## HOW TO COMPLETE THIS TASK:
Exactly the lines from the line containing "The image size is (320, 1710)." through the final line of the entries below must be returned, and only those, without pictures.

(TASK INPUTS)

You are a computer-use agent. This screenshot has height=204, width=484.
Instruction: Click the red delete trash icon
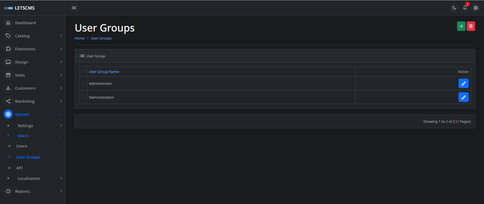[471, 26]
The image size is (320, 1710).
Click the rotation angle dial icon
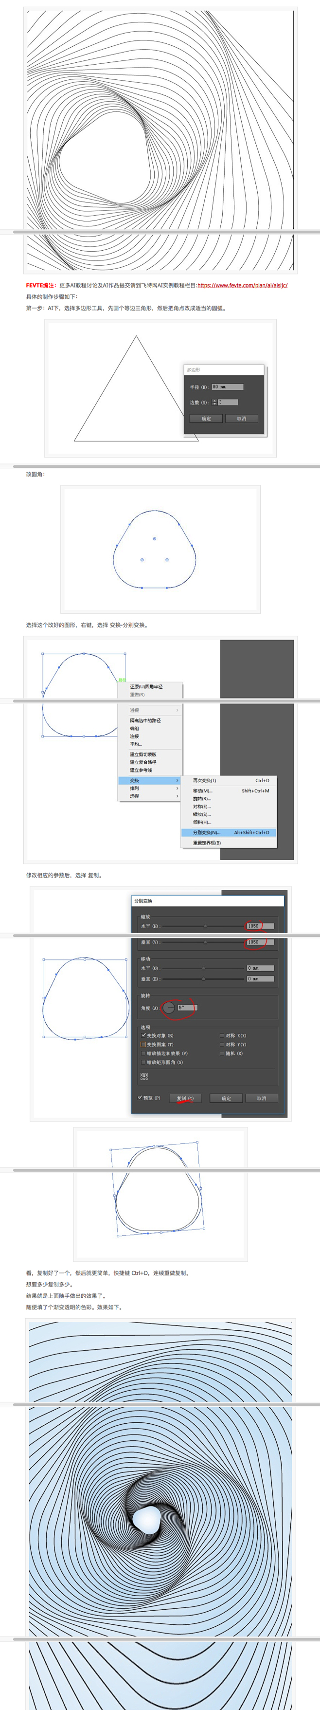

(End TASK INPUTS)

## TASK OUTPUT:
The image size is (320, 1710).
Click the rotation angle dial icon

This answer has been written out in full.